**THE TASK:** Write out the entries below in full, exactly as given.
─── GIVEN RECORDS
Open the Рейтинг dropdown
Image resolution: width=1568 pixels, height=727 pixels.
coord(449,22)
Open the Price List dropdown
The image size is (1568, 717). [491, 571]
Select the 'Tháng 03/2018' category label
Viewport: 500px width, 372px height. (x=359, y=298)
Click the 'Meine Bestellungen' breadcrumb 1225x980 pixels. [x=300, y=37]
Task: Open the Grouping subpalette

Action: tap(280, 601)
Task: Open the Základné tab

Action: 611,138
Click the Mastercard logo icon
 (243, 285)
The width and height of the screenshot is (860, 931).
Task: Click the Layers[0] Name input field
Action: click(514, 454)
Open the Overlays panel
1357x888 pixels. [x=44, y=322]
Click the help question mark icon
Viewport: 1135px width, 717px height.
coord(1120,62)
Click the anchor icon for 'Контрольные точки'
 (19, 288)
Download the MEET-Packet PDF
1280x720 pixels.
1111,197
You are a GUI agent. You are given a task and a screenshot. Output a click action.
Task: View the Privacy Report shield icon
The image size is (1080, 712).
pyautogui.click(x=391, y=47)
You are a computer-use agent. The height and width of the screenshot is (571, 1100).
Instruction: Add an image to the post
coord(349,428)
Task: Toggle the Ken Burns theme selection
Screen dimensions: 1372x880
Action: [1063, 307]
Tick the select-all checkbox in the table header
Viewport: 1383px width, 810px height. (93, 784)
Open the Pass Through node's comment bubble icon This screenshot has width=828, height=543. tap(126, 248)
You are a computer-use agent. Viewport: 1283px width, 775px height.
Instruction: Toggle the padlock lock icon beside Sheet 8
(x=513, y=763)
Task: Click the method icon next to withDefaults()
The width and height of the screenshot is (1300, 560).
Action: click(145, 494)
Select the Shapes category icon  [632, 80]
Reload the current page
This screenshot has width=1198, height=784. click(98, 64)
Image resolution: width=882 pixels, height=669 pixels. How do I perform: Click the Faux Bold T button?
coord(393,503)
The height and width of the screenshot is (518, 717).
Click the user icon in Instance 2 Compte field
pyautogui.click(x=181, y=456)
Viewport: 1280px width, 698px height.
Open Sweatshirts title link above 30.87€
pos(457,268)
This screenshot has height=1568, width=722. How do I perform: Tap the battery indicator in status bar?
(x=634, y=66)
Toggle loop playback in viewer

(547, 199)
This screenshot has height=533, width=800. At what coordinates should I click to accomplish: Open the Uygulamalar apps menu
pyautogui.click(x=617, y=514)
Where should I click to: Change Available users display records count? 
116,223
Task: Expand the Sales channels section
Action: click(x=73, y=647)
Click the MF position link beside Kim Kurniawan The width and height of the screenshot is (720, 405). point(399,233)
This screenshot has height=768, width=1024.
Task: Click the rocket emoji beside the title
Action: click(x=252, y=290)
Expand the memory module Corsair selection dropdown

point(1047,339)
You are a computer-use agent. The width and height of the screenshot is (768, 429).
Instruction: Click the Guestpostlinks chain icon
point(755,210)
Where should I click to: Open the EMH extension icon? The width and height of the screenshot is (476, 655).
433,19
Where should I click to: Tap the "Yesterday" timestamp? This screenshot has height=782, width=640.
──────
**TASK OUTPUT:**
Open the Рейтинг dropdown
Image resolution: width=1568 pixels, height=727 pixels.
coord(449,22)
Open the Price List dropdown
The image size is (1568, 717). [491, 571]
Select the 'Tháng 03/2018' category label
Viewport: 500px width, 372px height. (x=359, y=298)
Click the 'Meine Bestellungen' breadcrumb 1225x980 pixels. [x=300, y=37]
Task: Open the Grouping subpalette

Action: tap(280, 601)
Task: Open the Základné tab

Action: 611,138
Click the Mastercard logo icon
 (243, 285)
The width and height of the screenshot is (860, 931).
Task: Click the Layers[0] Name input field
Action: click(514, 454)
Open the Overlays panel
1357x888 pixels. [x=44, y=322]
Click the help question mark icon
Viewport: 1135px width, 717px height.
coord(1120,62)
Click the anchor icon for 'Контрольные точки'
 (19, 288)
Download the MEET-Packet PDF
1280x720 pixels.
1111,197
You are a GUI agent. You are given a task and a screenshot. Output a click action.
Task: View the Privacy Report shield icon
The image size is (1080, 712).
pyautogui.click(x=391, y=47)
You are a computer-use agent. The height and width of the screenshot is (571, 1100).
Instruction: Add an image to the post
coord(349,428)
Task: Toggle the Ken Burns theme selection
Screen dimensions: 1372x880
Action: [1063, 307]
Tick the select-all checkbox in the table header
Viewport: 1383px width, 810px height. (93, 784)
Open the Pass Through node's comment bubble icon This screenshot has width=828, height=543. tap(126, 248)
You are a computer-use agent. Viewport: 1283px width, 775px height.
Instruction: Toggle the padlock lock icon beside Sheet 8
(x=513, y=763)
Task: Click the method icon next to withDefaults()
The width and height of the screenshot is (1300, 560).
Action: click(145, 494)
Select the Shapes category icon  [632, 80]
Reload the current page
This screenshot has width=1198, height=784. click(98, 64)
Image resolution: width=882 pixels, height=669 pixels. How do I perform: Click the Faux Bold T button?
coord(393,503)
The height and width of the screenshot is (518, 717).
Click the user icon in Instance 2 Compte field
pyautogui.click(x=181, y=456)
Viewport: 1280px width, 698px height.
Open Sweatshirts title link above 30.87€
pos(457,268)
This screenshot has height=1568, width=722. How do I perform: Tap the battery indicator in status bar?
(x=634, y=66)
Toggle loop playback in viewer

(547, 199)
This screenshot has height=533, width=800. At what coordinates should I click to accomplish: Open the Uygulamalar apps menu
pyautogui.click(x=617, y=514)
Where should I click to: Change Available users display records count? 
116,223
Task: Expand the Sales channels section
Action: click(x=73, y=647)
Click the MF position link beside Kim Kurniawan The width and height of the screenshot is (720, 405). point(399,233)
This screenshot has height=768, width=1024.
Task: Click the rocket emoji beside the title
Action: click(x=252, y=290)
Expand the memory module Corsair selection dropdown

point(1047,339)
You are a computer-use agent. The width and height of the screenshot is (768, 429).
Instruction: Click the Guestpostlinks chain icon
point(755,210)
Where should I click to: Open the EMH extension icon? The width and height of the screenshot is (476, 655).
433,19
Where should I click to: Tap the "Yesterday" timestamp? This screenshot has height=782, width=640.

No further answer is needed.